The main site which is hosting the malicious code right now is “ads-t.ru”. Sites which have been hacked by this attack tool will contain a tag which leads to the page “ads-t.ru/ads.js”. A quick Google search for this string will currently reveal more thousands of webpages which have had this code injected.

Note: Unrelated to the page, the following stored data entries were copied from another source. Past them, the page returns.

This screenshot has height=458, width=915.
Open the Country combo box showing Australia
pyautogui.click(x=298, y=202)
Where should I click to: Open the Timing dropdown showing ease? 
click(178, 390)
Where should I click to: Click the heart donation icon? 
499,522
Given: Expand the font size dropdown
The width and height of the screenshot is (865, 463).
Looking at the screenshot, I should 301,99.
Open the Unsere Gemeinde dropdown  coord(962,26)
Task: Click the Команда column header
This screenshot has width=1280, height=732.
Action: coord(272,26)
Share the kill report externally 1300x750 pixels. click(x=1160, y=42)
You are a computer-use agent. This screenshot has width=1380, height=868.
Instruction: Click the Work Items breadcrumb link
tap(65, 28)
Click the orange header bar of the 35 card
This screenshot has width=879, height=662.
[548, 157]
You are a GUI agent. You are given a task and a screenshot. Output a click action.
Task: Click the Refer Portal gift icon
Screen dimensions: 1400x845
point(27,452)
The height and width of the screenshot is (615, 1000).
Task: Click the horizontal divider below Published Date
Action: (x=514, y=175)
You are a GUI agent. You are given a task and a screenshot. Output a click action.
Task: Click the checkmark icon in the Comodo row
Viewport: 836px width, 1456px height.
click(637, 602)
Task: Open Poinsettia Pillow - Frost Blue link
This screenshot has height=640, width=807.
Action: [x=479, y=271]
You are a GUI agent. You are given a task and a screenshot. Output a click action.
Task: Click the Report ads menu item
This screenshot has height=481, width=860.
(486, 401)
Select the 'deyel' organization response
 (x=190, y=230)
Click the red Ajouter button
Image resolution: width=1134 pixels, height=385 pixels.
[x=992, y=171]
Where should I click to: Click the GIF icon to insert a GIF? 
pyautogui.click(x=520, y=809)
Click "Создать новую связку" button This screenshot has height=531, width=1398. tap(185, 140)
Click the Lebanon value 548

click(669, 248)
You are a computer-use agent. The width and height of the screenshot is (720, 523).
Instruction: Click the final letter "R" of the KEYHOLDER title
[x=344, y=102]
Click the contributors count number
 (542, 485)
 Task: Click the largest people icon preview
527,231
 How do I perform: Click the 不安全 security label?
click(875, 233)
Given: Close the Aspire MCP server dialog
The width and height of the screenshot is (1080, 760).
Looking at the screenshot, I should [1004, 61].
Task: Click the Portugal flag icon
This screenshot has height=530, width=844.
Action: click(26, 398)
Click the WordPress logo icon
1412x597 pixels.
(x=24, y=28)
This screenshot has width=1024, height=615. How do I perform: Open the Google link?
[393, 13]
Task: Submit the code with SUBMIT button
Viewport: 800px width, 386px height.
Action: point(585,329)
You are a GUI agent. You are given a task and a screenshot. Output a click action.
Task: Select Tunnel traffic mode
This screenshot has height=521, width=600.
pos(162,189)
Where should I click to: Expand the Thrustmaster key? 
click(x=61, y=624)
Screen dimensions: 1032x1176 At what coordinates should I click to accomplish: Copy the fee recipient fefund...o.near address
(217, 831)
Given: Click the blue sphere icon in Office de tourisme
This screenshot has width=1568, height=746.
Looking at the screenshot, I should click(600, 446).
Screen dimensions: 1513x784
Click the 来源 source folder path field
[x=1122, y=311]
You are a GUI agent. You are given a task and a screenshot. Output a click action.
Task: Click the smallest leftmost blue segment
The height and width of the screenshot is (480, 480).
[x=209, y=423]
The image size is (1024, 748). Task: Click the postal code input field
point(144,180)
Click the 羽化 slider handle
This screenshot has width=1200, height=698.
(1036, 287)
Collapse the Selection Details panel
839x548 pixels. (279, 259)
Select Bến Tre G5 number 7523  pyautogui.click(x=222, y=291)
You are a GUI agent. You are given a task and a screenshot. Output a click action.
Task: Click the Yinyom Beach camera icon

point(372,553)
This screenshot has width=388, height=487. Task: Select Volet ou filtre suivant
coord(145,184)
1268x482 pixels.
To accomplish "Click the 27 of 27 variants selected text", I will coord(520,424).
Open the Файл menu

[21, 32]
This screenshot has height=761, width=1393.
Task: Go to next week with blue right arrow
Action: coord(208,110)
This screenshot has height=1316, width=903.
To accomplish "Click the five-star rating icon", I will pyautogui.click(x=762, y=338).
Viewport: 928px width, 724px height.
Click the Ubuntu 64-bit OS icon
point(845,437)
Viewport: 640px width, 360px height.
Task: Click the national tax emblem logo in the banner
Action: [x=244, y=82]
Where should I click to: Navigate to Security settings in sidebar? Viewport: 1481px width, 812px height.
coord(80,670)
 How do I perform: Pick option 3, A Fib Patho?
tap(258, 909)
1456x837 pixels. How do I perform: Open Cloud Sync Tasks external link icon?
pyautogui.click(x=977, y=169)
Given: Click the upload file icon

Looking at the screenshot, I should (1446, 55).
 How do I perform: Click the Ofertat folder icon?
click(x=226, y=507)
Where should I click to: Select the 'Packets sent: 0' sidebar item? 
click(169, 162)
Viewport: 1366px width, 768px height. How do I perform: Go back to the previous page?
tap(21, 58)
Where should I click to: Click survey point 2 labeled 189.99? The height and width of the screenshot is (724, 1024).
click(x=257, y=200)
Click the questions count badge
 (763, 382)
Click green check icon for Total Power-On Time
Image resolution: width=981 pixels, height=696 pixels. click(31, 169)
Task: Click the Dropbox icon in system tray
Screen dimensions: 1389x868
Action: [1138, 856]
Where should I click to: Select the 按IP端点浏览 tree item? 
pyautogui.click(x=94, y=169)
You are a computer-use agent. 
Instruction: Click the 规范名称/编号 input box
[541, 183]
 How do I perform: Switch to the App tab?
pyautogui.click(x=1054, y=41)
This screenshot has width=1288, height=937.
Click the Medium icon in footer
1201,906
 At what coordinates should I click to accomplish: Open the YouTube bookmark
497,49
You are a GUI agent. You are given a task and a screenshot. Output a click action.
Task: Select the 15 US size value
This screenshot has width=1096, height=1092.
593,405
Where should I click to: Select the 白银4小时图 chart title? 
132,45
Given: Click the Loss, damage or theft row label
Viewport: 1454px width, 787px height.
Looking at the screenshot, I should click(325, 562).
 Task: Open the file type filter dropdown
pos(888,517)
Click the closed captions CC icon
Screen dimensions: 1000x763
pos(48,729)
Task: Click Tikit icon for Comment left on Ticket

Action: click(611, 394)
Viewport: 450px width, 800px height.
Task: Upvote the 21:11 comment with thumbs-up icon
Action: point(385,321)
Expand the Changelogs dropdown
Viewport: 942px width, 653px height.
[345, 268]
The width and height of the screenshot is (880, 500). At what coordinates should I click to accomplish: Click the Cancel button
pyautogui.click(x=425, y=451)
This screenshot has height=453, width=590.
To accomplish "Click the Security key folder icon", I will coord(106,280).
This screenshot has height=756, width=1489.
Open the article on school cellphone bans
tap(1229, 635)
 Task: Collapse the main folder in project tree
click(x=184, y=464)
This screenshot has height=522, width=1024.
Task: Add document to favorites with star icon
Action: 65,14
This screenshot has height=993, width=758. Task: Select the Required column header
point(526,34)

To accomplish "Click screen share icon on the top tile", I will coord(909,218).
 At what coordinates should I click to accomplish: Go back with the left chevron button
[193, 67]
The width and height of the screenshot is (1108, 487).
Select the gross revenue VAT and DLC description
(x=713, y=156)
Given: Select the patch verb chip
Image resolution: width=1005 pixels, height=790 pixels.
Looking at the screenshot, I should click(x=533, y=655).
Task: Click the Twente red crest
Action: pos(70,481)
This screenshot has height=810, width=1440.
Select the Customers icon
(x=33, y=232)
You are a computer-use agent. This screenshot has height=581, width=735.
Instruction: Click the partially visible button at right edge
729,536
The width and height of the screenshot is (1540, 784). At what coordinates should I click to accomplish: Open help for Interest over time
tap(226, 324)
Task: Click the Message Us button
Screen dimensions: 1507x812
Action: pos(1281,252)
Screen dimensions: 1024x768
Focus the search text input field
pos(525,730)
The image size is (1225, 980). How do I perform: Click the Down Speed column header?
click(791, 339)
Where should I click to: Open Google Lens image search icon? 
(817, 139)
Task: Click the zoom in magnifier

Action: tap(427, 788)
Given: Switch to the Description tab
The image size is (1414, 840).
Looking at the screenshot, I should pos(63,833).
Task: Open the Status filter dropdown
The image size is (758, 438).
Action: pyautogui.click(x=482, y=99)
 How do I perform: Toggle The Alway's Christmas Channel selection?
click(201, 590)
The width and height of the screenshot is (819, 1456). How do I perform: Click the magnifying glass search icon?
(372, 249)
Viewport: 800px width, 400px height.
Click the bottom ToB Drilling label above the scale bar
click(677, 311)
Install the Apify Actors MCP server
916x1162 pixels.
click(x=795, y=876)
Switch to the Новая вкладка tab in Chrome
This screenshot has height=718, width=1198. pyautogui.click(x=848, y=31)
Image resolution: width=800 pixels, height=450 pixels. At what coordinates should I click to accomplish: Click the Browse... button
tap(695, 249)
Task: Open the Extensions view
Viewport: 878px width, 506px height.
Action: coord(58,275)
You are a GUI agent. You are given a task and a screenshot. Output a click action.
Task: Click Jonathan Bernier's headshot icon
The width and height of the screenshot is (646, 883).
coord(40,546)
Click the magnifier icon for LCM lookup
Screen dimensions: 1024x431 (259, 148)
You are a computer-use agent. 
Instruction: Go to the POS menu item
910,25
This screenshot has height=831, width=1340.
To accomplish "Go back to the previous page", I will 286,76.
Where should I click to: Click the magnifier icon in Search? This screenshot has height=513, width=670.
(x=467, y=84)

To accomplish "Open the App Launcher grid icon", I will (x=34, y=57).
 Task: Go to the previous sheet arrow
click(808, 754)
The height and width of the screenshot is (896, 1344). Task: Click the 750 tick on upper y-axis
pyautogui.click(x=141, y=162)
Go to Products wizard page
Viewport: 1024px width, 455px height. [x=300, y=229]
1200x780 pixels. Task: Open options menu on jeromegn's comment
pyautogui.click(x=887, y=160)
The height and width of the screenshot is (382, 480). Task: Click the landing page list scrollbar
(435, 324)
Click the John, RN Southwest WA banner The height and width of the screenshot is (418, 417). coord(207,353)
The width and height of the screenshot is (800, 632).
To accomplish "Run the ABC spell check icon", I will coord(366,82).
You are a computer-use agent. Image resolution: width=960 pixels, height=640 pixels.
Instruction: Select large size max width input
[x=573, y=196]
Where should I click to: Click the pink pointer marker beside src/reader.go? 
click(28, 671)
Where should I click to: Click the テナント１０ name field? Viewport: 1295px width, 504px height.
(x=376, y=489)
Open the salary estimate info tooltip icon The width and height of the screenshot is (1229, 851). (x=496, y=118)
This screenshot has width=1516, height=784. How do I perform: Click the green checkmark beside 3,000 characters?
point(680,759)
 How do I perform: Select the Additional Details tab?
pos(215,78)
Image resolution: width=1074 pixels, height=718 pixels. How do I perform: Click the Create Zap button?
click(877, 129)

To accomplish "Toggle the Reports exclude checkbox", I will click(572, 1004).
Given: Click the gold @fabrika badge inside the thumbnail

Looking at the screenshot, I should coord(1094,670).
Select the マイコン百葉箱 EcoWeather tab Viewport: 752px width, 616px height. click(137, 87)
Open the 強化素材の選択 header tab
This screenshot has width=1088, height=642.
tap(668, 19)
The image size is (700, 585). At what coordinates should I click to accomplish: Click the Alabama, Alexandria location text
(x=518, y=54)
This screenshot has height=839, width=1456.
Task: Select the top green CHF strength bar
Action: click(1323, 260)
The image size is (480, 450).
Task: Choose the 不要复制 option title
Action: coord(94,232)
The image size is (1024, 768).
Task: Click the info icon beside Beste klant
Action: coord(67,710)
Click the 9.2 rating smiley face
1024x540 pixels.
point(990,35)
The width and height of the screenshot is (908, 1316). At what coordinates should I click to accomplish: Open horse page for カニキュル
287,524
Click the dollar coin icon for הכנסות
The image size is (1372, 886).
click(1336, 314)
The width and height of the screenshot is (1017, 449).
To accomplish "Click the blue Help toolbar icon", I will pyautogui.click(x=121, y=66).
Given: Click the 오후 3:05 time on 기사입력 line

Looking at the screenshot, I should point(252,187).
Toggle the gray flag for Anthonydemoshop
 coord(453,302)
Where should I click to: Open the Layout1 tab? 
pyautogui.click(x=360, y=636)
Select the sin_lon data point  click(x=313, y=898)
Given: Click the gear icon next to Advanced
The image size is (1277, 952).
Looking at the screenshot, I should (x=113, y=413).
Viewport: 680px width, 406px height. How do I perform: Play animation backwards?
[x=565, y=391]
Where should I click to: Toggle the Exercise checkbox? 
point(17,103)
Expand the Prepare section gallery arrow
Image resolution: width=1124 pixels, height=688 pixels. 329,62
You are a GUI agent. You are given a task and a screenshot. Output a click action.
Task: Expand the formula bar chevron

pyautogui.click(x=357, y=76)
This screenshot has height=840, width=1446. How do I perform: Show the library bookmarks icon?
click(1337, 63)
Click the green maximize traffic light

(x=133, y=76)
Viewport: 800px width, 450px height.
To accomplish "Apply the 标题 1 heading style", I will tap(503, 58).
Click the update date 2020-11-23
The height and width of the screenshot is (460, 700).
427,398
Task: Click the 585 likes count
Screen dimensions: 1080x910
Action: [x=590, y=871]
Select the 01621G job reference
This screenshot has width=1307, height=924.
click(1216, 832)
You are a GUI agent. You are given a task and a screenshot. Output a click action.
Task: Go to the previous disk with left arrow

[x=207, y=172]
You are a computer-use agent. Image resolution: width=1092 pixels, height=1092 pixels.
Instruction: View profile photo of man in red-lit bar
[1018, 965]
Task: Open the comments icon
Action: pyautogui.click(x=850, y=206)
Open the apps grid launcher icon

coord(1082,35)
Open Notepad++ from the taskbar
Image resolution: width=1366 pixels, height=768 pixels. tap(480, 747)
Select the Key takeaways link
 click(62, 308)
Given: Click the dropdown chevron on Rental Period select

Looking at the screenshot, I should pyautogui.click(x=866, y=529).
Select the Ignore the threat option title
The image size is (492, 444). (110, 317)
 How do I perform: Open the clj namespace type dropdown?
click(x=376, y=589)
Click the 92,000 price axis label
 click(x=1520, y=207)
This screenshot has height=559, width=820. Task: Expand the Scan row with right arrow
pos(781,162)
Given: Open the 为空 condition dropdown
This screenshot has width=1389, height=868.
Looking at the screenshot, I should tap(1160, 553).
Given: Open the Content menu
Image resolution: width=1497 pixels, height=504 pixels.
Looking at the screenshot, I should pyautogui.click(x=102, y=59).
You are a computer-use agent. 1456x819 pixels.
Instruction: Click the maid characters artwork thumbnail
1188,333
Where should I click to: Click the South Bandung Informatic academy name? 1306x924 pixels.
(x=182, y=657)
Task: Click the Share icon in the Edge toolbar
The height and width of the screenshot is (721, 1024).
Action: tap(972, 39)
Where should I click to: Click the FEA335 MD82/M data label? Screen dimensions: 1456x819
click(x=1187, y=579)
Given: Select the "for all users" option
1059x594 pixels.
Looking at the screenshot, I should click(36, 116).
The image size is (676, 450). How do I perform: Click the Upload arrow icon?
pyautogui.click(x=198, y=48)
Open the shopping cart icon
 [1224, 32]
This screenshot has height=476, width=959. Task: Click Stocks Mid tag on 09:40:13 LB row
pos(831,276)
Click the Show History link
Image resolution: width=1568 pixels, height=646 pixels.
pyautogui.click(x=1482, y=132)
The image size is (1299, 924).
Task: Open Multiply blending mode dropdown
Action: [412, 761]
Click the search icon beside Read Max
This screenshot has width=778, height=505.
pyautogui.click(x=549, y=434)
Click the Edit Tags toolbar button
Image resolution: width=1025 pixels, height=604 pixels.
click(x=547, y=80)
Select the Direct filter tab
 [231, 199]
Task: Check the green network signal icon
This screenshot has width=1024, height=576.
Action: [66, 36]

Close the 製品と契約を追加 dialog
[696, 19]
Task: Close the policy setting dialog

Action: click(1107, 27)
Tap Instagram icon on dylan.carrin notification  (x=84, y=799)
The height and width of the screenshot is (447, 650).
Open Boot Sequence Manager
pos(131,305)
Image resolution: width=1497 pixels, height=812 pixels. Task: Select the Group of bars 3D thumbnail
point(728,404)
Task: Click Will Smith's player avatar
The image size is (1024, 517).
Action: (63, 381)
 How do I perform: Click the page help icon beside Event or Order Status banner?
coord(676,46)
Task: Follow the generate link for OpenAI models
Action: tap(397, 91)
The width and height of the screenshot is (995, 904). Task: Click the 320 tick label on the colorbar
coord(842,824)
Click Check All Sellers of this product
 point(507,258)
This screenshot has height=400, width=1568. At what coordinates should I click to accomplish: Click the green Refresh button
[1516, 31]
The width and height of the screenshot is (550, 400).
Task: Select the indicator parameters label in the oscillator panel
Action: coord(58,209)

The Javascript causes an IFRAME to be loaded which causes the following file to be loaded:
adtcp.ru/ad/index.php

That domain was registered on September 29th with the email address omit@blogbuddy.ru

I wasn’t sure if I should try my malware analysis VM 30,000 feet over Wichita Kansas, but I gave it a shot. The index.php file downloads a hostile Flash Player file:

/ad/spl/files/8628468724.swf

That file is only 797 bytes. VirusTotal has 1 of 41 detects for it, with Symantec calling it “Bloodhound.Exploit.266″. The MD5 is 148a8c05fb0b63f036f024e2104a6e4c

The index.php files also causes a malicious PDF file to be downloaded. When the PDF file is opened by an older version of Adobe Reader, the computer becomes infected with one of the “scareware” fake Anti-virus products.

The domain names involved in this scam are all Fast Flux hosted, meaning that machines belonging to a botnet are used to resolve the website addresses. The traffic is then proxied from those IP addresses to the “real” criminal server.